As for the postsurgical orthodontic treatment, Table 5 demonstrates our struggle in orthodontic treatment for clinically highly unstable group of patients. For instance, the most of the decompensation on incisor was completed within three months after surgery, and then due to the mandibular relapse, we increased the OJ through interproximal enamel reduction and intermaxillary Class III elastics, and resulting in proclined/retroclined reciprocating tipping of the incisors. Since the sagittal and vertical relapse of the mandible mainly occurred within three months after surgery, the orthodontic management during this period was vital to the stability of the whole treatment process and treatment success, ortherwise teeth position would be compensated. This study showed that the occlusal premature contact was mainly located in the maxillary second molar after operation, and the removal of it was unfavorable for the mandibular stability. Similarly, Han JJ et al showed that more than 50% of mandibular sagittal relapse came from the reduction of dental vertical dimension26. In order to stabilize the mandible position, some researchers have proposed to extend the usage the occlusal splint, apply chin pocket17, or use bone anchorage for intermaxillary Class III elastic, though foremost is not favorable for teeth alignment. Based on our clinical experience, the Class III elastic by bone anchorage was enough to maintain the postoperative stability of the mandible in clinical stable group of patients. For cases with posterior teeth occlusal interference, we recommend minimal orthodontics before surgery.

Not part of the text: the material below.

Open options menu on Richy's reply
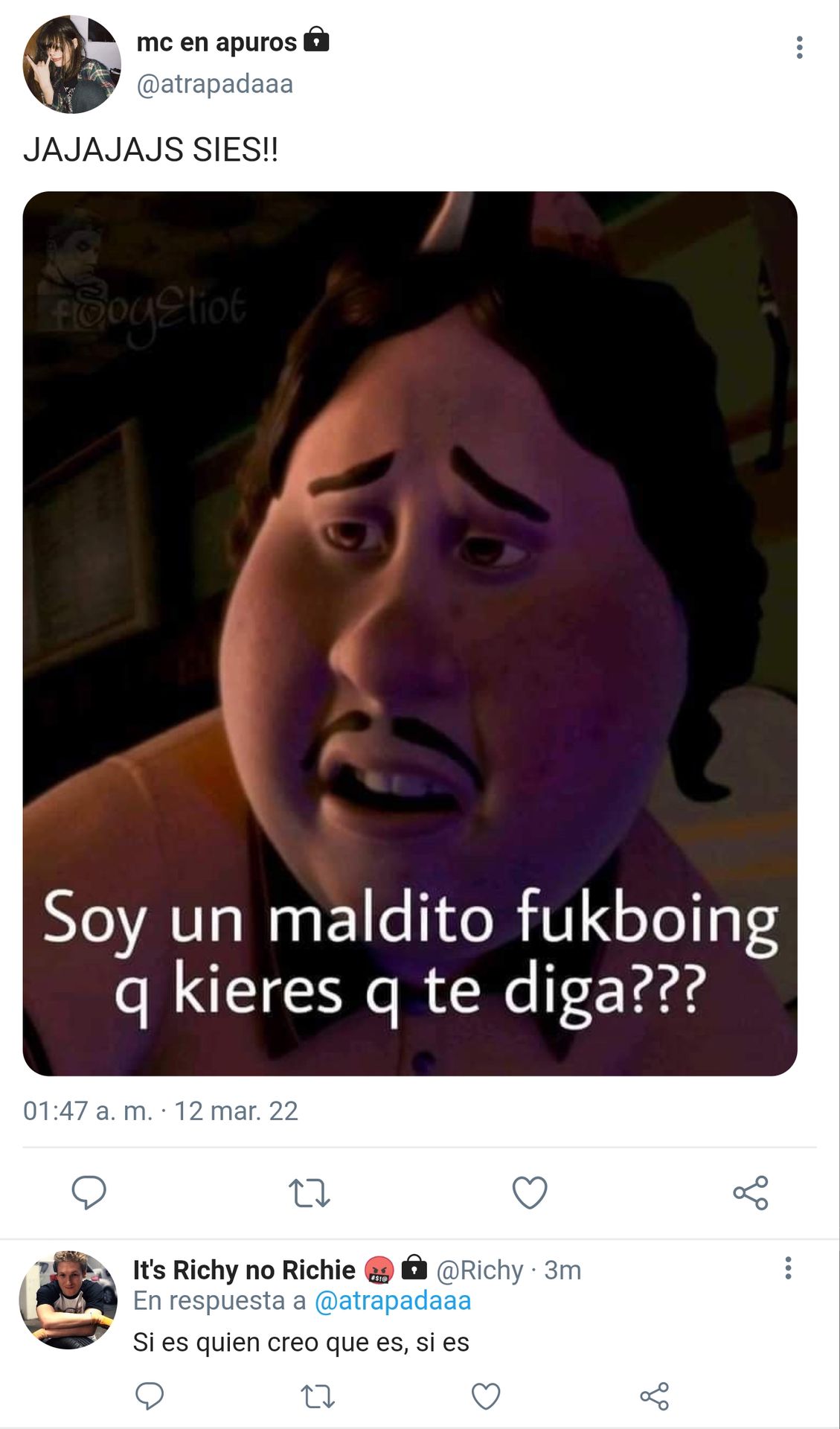 (x=788, y=1267)
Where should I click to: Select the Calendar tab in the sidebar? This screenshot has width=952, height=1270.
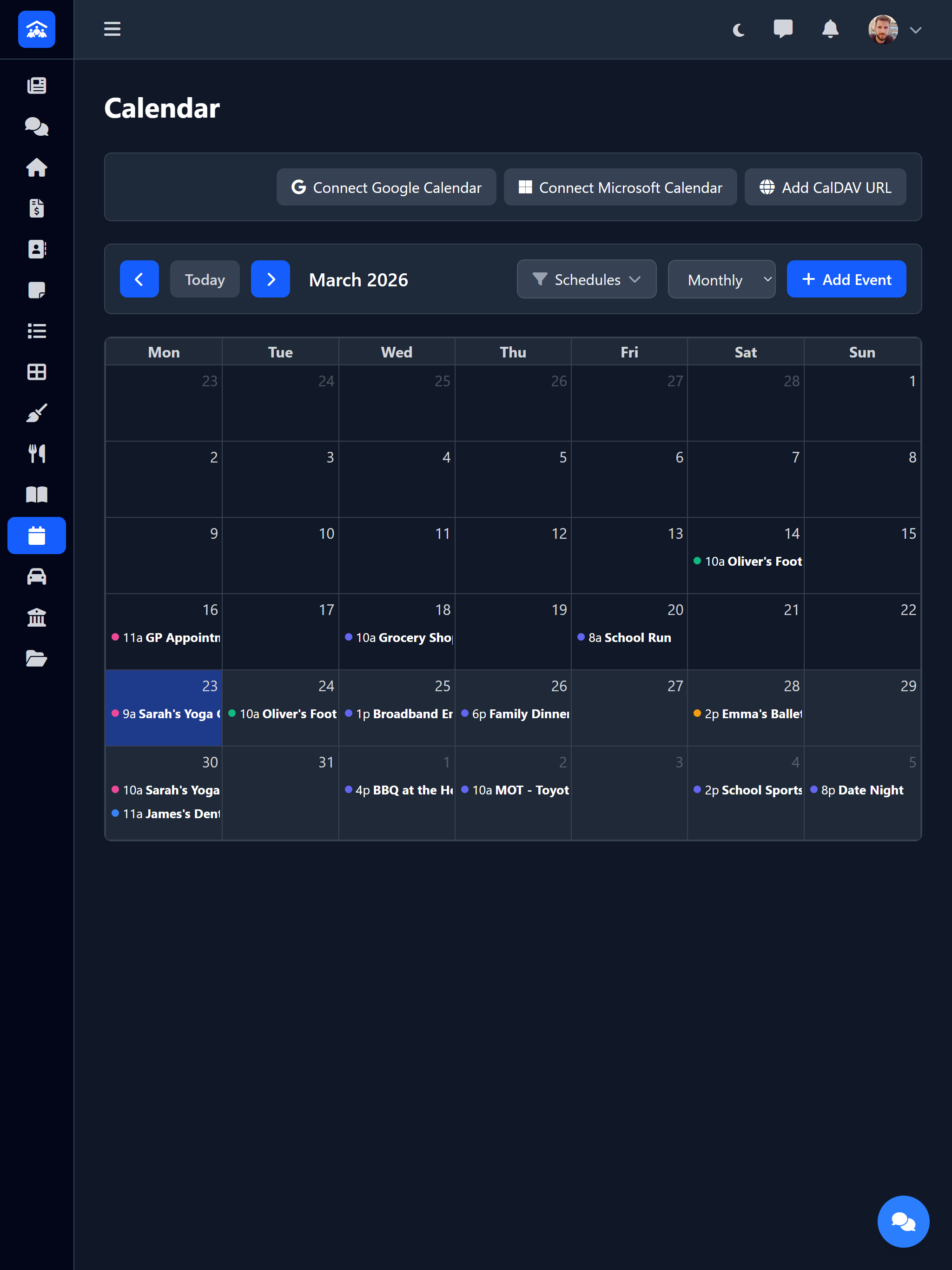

In conclusion, mandibular pronation occurred mainly in the first three months after surgery. The postsurgical stability of maxilla was clinically acceptable. The following are clinical treatment suggestions: 1) the prediction and simulation of dental alignment and decompensation could be based on the position of the maxilla after surgery. 2)attention should be paid on the masticatory muscle strength to the postsurgical sketetal stability. 3) cases with severe dental interference between arches, such as maxillary second molar premature contact might need to be corrected before surgery.